はしご酒(Aくんのアトリエ) その八百と六十四
「シュウトメ ノ ギャクシュウ?」
「この『橋田壽賀子』系ドラマは、もちろん、このままスンナリと幕が引かれる。なんてことにはならない」
は、橋田壽賀子!?
スリラーものかヤクザものかと思っていたら、まさかの、渡る世間は鬼ばかり、だったとは。
「姑(シュウトメ)の逆襲」
「姑の、逆襲、ですか」
「そう。姑への手の込んだ復讐、に、対する、海千山千の姑の逆襲である『第二幕』、の、その幕が、スルスルと上がる」
第二幕?、第二幕、か~。
あの、♪タタラタラタラタ~タの名曲が天上から軽やかに舞い降りてくる。ココにきて、いろんなモノが次々に舞い降りてくるものだから、天上界も、きっと、妙に落ち着きなく騒(ザワ)ついているのだろう。などと思ったりする。
「姑は、どうやって元嫁に逆襲するのですか」、と私。
すると、一瞬、ニヤッとホクソ笑んだかと思うと、Aくん、掌(テノヒラ)でテーブルの上をペシッと叩き、まるで講談師のようなノリで、熱く、その逆襲の手口を語り始めたのである。
「時は戦国、二千ナンチャラ年。元嫁によって追い出されかけた姑の、天下分け目の逆襲の火蓋が切って落とされたのでございます」
興味津々。
「傲慢、強引、隠蔽体質。ブレもするし嘘もつく。言うまでもなく、非を認めて謝罪する、なんてことも、まず、しない、姑。と、袂(タモト)を分かった元嫁の、起死回生の復讐劇に、姑は、姑息に方針転換。フェイクも絡ませつつ、涙も見せつつ、ひたすら情(ジョウ)に訴え掛けていく理屈抜きの浪花節戦術」
情に訴え掛けていく、か~。
けっして好ましいとは思えない、その戦術。とはいえ、このところ、そこかしこで見掛けがちだ。とくに政治の世界。とくに、選挙で。選挙演説で。
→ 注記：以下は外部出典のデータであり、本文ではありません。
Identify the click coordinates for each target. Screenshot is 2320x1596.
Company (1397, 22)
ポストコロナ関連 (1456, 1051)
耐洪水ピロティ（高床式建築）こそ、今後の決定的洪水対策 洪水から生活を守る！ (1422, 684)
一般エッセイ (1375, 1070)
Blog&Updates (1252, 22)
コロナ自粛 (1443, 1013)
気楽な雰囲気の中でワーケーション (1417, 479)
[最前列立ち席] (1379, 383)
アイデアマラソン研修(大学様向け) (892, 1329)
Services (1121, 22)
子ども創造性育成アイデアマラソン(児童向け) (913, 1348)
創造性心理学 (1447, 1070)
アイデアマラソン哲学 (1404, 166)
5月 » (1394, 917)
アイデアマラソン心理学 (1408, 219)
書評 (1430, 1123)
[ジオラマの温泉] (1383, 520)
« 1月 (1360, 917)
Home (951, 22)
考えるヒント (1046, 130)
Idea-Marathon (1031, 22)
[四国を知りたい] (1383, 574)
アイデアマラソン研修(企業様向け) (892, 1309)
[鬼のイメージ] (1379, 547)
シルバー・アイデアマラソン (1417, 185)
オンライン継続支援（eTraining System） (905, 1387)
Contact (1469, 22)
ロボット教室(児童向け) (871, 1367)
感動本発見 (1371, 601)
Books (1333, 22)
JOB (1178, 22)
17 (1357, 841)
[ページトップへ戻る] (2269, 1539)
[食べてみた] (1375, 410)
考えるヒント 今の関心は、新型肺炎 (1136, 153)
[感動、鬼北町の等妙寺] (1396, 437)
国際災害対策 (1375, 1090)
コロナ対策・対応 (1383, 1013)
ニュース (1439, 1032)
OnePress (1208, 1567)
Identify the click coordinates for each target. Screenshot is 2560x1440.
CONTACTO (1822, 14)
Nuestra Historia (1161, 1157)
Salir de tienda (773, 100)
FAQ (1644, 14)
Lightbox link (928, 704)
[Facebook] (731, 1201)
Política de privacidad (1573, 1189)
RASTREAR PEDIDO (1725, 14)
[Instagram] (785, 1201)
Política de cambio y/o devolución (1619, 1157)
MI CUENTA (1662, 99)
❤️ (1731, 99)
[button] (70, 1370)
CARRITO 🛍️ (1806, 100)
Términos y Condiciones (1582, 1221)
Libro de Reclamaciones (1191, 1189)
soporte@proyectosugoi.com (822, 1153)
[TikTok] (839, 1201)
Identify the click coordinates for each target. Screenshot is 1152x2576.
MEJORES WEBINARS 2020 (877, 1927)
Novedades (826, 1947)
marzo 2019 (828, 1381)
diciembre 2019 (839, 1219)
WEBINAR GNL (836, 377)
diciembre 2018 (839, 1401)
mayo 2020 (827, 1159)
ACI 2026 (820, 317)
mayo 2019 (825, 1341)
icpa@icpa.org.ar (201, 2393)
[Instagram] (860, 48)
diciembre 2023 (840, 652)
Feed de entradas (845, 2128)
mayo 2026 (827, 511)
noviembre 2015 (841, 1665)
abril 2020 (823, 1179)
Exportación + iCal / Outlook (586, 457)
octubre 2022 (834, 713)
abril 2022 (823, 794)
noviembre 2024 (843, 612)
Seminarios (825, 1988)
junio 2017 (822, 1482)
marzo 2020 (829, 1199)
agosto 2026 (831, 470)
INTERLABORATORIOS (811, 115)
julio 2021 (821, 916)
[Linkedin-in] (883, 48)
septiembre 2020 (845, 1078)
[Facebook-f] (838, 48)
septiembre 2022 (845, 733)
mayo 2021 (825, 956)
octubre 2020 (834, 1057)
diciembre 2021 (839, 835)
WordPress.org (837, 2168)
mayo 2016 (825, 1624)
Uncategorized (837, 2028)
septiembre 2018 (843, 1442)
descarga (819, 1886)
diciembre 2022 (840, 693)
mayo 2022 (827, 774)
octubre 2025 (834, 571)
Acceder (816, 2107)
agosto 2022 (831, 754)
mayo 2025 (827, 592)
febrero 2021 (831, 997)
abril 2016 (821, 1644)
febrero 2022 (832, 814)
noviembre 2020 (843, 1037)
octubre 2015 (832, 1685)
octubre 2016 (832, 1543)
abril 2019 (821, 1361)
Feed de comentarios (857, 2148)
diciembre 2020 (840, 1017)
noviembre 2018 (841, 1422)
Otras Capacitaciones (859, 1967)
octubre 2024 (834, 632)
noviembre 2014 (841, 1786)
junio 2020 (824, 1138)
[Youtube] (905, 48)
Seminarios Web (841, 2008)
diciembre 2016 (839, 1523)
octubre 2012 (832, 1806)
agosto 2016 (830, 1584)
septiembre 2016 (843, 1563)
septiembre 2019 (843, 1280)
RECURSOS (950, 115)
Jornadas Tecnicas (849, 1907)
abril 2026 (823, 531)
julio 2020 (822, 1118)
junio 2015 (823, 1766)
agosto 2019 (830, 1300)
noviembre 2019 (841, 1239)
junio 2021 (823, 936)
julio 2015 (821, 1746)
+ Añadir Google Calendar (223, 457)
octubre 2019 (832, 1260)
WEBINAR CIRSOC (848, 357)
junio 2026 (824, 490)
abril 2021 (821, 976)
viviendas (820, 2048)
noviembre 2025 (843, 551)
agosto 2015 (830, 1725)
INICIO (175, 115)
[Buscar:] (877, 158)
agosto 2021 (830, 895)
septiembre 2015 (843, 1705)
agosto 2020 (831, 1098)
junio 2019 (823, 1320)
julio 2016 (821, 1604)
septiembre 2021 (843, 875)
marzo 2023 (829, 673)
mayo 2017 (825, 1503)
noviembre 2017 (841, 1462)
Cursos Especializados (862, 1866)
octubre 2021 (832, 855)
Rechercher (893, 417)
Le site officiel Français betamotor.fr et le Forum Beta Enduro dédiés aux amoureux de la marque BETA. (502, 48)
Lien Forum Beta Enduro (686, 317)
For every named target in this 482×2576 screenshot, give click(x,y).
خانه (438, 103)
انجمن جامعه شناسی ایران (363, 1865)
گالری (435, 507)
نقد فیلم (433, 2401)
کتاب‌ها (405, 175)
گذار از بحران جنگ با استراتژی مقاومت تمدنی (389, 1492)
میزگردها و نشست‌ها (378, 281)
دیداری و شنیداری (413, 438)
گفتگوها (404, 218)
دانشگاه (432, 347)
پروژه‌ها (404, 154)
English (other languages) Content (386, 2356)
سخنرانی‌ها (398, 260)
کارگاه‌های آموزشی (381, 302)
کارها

「数十年、寝る間も惜しんでお家(イエ)のために歯を食い縛り頑張って参りました。にもかかわらず、あの元嫁に、あの元嫁の新しい彼とやらに、私は、責められ、甚振(イタブ)られ、追い詰められ、追い出されそうになったのでございます」
うわ~、それそれ、まさに、それ。見事なまでの被害者気取りの泣き落とし戦法。
「こうなって参りますと、まんざら、この世も捨てたものではない。捨てる神あれば拾う神あり。情に絆(ホダ)され、『姑さんはナニも間違ってはいない。可哀想。虐(イジ)めるな』、と、ジワリジワリと空気が入れ替わって参ったのでございます」
ありがち。
事実を知らない、事実を知ろうとも思わない、むしろ、事実をフェイクと断じたい、世間は、いつだって、往々にして情に流されがちだからだ。
「すると、不思議なもので、圧倒的に優勢を誇っていたかのように思われていた元嫁も、新しい彼も、世間からの口撃の的となって、ボ~コボコ。気が付けば、もう、哀れになるほどにコッパ微塵。影も形もなくなって、ソコには、ただ、乾いた風だけが空しく吹いているだけという、物語。このへんで、読み切りとさせていただきます」
わかるような、わからないような、そんな「橋田壽賀子」系の講談ではあったけれど、おもわず拍手を送っていた私、なのでございます。(つづく)
追記
〆の第三幕は、おそらく、近々、皆さま方の目の前で繰り広げられる、かと。
毒をもって毒を制す。
毒もまた薬になる、場合も、なくはない。
そんな毒と毒の攻防。仁義なき戦い。を、ドッチもドッチと批判し、参戦する、第三勢力の動向も気になるところ。
さて、いかなる幕引きを迎えるのか。
ワクワクしつつ、ドキドキもイライラもキリキリもしつつ、乞うご期待。